Given problem
Please rewrite the data below, swapping every "Screen dimensions" for "Display size" and leaving everything else unchanged.

Recorded data
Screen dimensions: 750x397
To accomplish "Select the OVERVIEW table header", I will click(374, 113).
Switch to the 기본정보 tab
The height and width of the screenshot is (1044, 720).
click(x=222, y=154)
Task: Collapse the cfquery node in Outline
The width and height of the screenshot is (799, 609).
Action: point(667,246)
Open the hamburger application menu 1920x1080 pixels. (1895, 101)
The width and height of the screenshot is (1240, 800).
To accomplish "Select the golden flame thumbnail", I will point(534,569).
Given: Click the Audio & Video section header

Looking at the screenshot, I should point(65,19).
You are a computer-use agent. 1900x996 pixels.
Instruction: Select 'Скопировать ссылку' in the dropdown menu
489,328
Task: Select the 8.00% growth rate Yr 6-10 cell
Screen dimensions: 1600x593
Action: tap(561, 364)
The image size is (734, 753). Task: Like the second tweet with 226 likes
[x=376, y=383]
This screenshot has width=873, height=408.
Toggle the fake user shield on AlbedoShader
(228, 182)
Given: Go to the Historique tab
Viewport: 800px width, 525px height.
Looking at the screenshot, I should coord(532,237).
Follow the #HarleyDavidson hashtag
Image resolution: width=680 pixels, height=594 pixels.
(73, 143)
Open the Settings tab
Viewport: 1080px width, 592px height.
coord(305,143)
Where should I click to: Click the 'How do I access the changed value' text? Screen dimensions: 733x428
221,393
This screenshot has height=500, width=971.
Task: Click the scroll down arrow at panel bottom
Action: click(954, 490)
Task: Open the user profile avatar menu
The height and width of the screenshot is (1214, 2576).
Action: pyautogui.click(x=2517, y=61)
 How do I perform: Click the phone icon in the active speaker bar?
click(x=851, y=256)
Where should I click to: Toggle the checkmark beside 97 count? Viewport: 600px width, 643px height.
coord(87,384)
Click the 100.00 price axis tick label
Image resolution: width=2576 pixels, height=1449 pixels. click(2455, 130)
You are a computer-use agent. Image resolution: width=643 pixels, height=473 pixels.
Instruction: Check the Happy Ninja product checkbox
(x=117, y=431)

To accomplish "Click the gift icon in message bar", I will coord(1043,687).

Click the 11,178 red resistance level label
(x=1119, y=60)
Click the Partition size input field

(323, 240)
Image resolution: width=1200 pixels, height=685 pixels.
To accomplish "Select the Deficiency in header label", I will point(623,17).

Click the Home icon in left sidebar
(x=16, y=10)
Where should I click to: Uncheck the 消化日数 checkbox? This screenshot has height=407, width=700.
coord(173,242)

Task output
Display size: 750x397
To accomplish "Select the OVERVIEW table header", I will click(374, 113).
Switch to the 기본정보 tab
The height and width of the screenshot is (1044, 720).
click(x=222, y=154)
Task: Collapse the cfquery node in Outline
The width and height of the screenshot is (799, 609).
Action: point(667,246)
Open the hamburger application menu 1920x1080 pixels. (1895, 101)
The width and height of the screenshot is (1240, 800).
To accomplish "Select the golden flame thumbnail", I will point(534,569).
Given: Click the Audio & Video section header

Looking at the screenshot, I should point(65,19).
You are a computer-use agent. 1900x996 pixels.
Instruction: Select 'Скопировать ссылку' in the dropdown menu
489,328
Task: Select the 8.00% growth rate Yr 6-10 cell
Display size: 1600x593
Action: tap(561, 364)
The image size is (734, 753). Task: Like the second tweet with 226 likes
[x=376, y=383]
This screenshot has width=873, height=408.
Toggle the fake user shield on AlbedoShader
(228, 182)
Given: Go to the Historique tab
Viewport: 800px width, 525px height.
Looking at the screenshot, I should coord(532,237).
Follow the #HarleyDavidson hashtag
Image resolution: width=680 pixels, height=594 pixels.
(73, 143)
Open the Settings tab
Viewport: 1080px width, 592px height.
coord(305,143)
Where should I click to: Click the 'How do I access the changed value' text? Display size: 733x428
221,393
This screenshot has height=500, width=971.
Task: Click the scroll down arrow at panel bottom
Action: click(954, 490)
Task: Open the user profile avatar menu
The height and width of the screenshot is (1214, 2576).
Action: pyautogui.click(x=2517, y=61)
 How do I perform: Click the phone icon in the active speaker bar?
click(x=851, y=256)
Where should I click to: Toggle the checkmark beside 97 count? Viewport: 600px width, 643px height.
coord(87,384)
Click the 100.00 price axis tick label
Image resolution: width=2576 pixels, height=1449 pixels. click(2455, 130)
You are a computer-use agent. Image resolution: width=643 pixels, height=473 pixels.
Instruction: Check the Happy Ninja product checkbox
(x=117, y=431)

To accomplish "Click the gift icon in message bar", I will coord(1043,687).

Click the 11,178 red resistance level label
(x=1119, y=60)
Click the Partition size input field

(323, 240)
Image resolution: width=1200 pixels, height=685 pixels.
To accomplish "Select the Deficiency in header label", I will point(623,17).

Click the Home icon in left sidebar
(x=16, y=10)
Where should I click to: Uncheck the 消化日数 checkbox? This screenshot has height=407, width=700.
coord(173,242)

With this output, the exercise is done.